Stored data entries:

Segment Open

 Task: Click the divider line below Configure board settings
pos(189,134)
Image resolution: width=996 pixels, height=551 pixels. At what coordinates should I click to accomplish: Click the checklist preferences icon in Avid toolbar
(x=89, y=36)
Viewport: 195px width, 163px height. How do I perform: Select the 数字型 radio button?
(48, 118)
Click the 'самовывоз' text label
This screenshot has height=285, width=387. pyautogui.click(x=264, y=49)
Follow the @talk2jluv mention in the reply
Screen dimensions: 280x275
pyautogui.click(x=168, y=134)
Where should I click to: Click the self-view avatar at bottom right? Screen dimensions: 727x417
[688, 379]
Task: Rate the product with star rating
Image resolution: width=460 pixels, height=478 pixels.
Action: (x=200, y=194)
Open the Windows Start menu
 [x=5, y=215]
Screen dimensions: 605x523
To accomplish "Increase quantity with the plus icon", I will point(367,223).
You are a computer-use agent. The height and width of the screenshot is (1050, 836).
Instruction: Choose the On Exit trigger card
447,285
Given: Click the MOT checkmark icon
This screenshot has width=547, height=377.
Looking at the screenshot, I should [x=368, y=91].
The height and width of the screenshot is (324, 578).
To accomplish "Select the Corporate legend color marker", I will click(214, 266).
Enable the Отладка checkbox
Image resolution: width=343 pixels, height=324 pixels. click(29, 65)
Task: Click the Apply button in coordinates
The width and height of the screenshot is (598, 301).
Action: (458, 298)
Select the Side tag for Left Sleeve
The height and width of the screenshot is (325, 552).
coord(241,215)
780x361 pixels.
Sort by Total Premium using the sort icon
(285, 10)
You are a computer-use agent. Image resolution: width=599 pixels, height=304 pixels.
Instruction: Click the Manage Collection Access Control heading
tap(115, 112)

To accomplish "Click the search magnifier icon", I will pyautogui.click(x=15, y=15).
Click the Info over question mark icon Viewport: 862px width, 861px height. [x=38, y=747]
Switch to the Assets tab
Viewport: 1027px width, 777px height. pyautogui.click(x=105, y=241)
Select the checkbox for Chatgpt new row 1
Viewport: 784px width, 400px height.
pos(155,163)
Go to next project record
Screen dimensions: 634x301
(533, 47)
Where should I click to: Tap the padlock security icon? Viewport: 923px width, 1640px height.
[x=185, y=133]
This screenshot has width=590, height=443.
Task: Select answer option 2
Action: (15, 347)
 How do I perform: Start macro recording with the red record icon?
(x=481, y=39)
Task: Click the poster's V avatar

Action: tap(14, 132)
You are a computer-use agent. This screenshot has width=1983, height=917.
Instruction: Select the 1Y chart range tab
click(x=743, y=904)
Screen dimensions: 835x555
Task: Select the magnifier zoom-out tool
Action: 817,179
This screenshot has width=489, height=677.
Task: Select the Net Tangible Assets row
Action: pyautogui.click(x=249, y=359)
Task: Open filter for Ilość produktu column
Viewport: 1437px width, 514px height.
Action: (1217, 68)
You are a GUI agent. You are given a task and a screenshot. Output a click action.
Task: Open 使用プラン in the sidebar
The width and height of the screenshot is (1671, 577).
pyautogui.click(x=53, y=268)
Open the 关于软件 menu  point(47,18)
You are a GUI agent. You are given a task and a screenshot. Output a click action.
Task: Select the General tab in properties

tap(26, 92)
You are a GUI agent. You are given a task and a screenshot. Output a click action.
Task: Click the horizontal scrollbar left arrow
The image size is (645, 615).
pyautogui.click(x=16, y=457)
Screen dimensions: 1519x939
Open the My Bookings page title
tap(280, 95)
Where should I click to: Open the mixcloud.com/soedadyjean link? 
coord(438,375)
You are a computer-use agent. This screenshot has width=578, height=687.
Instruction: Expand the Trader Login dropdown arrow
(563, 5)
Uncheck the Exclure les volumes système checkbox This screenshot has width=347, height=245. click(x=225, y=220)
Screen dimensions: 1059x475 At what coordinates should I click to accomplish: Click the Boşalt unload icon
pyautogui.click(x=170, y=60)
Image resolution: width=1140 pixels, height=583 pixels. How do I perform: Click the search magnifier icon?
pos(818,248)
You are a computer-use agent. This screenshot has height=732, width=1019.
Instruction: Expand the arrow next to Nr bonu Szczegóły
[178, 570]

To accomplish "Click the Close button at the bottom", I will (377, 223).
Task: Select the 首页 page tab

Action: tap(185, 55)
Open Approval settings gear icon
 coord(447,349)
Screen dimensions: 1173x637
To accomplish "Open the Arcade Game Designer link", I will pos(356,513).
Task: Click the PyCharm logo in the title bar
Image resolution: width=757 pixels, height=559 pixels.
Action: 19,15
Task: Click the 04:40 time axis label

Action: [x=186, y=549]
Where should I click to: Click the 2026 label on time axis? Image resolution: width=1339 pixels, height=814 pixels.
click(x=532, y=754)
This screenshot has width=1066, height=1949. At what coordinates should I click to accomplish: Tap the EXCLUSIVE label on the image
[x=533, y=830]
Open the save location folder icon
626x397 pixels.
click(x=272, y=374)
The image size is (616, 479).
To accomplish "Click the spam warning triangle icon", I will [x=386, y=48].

Segment Closed

- WHAT YOU SHOULD DO -
What lines in the entries above hold "computer"? Copy every one.

- OUTPUT FOR THIS EXERCISE -
You are a computer-use agent. The height and width of the screenshot is (1050, 836).
You are a computer-use agent. Image resolution: width=599 pixels, height=304 pixels.
You are a computer-use agent. This screenshot has width=1983, height=917.
You are a computer-use agent. This screenshot has width=578, height=687.
You are a computer-use agent. This screenshot has height=732, width=1019.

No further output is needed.